Пришлось употребить четыре часа, чтобы добраться до вокзала, так как шли разными закоулками, чтобы избежать стрельбы; ни одного извозчика, ни одной телеги даже не было и в помине. Я плакала, нервы не выдерживали всего этого, и притом я страшно волновалась за сына. На вокзале один из помощников мужа распрощался и остался в городе, а мы купили билеты и втроем поехали в Царское Село. Прибыв туда, нас поразила полная тишина и спокойствие, и только взгляд конного лейб-казака стоявшего на проезжей дороге для охраны, выражал тревогу и [говорил], что в Царском Селе неспокойно и чего-то ожидают Муж снесся по телефону с дворцом, но за отсутствием дворцового коменданта генерала Гротена говорил с начальником дворцовой полиции полковником Герарди и сообщил ему о том, что происходит в Петрограде, и спросил, рассчитывают ли отстоять Царское Село, так как, по мнению мужа, петроградская чернь к вечеру появится в Царском. На это Герарди ответил, что Царское Село, безусловно, в безопасности, что имеется гарнизон в 5 тыс. верных солдат, который даст отпор, и что дворец окружен пулеметами. Сказал, что только что был великий князь Михаил Александрович, который уверял Государыню в полном спокойствии и что ни ей, ни детям не угрожает никакая опасность, что он даже сам думает перевезти сюда во дворец свою семью. Он уговорил Государыню отложить свою поездку с детьми в Могилев, и поезд, назначенный на тот день для этой цели, был отменен. Из разговора с Герарди муж вынес впечатление, что они не уясняют себе сущность совершающихся событий и что все сводится, по их мнению, к дворцовому перевороту в пользу великого князя Михаил Александровича.
Было уже поздно, и я так устала, что валилась с ног. Решили взять комнату на какой-нибудь даче и переночевать. Все время где-то вдали слышался рев подстрекаемой толпы и одиночные выстрелы. Но не суждено нам было спать и эту ночь. Не успела я раздеться, как послышался стук в дверь и вошел молодой человек, сын хозяйки, бледный и дрожащий. Волнуясь, сказал мужу, что напротив находится полицейский участок и что толпа, приближаясь все ближе, несомненно, начнет громить его и то же может случиться с их дачей и что лучше было бы, если бы мы ушли. Муж предполагал, что хозяева просто боялись, не зная, кто мы такие, и думали, что, может быть, Протопопов, которого всюду искали.

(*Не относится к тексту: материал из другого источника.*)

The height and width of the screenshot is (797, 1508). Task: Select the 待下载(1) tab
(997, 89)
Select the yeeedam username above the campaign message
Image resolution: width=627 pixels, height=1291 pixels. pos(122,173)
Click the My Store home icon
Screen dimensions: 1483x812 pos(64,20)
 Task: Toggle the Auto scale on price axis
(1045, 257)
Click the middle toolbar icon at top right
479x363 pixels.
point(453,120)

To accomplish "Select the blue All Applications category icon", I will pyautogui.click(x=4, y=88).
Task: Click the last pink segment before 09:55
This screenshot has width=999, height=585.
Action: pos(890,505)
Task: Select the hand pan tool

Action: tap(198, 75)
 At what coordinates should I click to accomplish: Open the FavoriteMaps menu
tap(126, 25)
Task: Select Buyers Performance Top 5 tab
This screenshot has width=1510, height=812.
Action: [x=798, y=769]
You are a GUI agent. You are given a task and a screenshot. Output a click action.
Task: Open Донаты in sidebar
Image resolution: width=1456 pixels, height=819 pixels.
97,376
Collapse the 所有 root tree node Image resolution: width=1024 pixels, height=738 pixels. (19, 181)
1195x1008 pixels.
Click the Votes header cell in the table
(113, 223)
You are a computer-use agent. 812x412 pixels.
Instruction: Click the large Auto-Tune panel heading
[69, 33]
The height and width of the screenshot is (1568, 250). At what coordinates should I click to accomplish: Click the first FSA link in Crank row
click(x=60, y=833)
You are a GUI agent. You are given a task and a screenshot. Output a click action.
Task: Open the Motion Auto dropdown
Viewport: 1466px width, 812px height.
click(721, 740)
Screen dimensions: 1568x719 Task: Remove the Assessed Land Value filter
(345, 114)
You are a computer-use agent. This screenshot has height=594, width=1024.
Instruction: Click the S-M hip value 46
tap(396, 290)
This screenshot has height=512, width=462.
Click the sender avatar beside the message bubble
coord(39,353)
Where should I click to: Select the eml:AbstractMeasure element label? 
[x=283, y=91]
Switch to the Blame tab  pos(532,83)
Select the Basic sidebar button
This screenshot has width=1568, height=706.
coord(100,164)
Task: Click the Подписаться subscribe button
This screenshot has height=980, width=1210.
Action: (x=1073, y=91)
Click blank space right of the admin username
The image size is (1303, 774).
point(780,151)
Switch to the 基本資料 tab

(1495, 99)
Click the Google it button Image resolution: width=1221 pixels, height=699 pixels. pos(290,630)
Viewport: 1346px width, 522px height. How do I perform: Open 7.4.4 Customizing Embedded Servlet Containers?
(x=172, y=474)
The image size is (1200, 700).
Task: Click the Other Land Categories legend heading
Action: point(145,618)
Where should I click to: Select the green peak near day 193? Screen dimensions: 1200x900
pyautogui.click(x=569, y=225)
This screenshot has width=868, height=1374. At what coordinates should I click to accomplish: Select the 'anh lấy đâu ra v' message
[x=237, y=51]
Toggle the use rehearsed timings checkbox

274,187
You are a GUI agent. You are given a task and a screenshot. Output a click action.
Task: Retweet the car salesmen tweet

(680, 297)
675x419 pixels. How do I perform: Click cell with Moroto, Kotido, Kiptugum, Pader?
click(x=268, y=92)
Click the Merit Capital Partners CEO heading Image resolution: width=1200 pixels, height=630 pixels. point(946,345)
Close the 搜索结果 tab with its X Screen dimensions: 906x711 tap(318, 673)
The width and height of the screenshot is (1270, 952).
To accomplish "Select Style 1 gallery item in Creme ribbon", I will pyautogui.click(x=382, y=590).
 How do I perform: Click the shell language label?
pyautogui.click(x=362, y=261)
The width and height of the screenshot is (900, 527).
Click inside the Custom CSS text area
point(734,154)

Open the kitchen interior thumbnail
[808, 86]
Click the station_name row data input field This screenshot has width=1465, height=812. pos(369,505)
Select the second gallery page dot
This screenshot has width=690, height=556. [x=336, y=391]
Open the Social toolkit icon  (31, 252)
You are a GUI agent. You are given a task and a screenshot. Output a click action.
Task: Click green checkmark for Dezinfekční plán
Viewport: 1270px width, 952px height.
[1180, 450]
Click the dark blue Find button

Как-никак, пришлось одеться и отправиться на этот раз на квартиру одного из офицеров мужа, который по службе должен был жить в Царском Селе. Никто и там не ложился спать, и все тревожно ожидали поезда с Государем из Ставки, который должен был прибыть в 12 часов ночи. Офицер ушел на вокзал встречать поезд Государя, и оттуда он каждый час телефонировал мужу. В 12 часов ночи поезд не прибыл, в 2 часа тоже и т. д., а в 5 часов утра он протелефонировал, что поезд не прибудет, так как Государь арестован. Как громом поразило всех это известие; мы, женщины, плакали, а мужчины еле сдерживали слезы. Вернувшись с вокзала, офицер этот переоделся в штатское платье, и все мы вышли и распрощались. Он с женой пошел в одну сторону, а мы втроем в другую, по направлению к Павловску, где была дача матери помощника моего мужа и где жил сторож, охраняя ее. Было чудное морозное утро, снег блестел и скрипел под ногами, дачи утопали в снегу, и все это, озаряемое солнцем, представляло дивную картину, не хотелось верить, что люди могут быть так зверски настроены и так безрассудно и глупо губить свою родину. Добравшись до дачи, решено было, что я вернусь в Петроград узнать, как там все обстоит, так как мы питались только слухами, и я ужасно беспокоилась о сыне. Муж с помощником своим должны были оставаться на даче и ждать моего возвращения. Уезжая, я взяла честное слово с моего мужа, что он никуда не двинется, пока я не вернусь, и ничего над собой не сделает, что бы ни случилось, так как я как-то уловила отрывок их разговора о револьверах и, что в крайнем случае, можно покончить с собой. Заметив, что я стала прислушиваться, они прекратили этот разговор.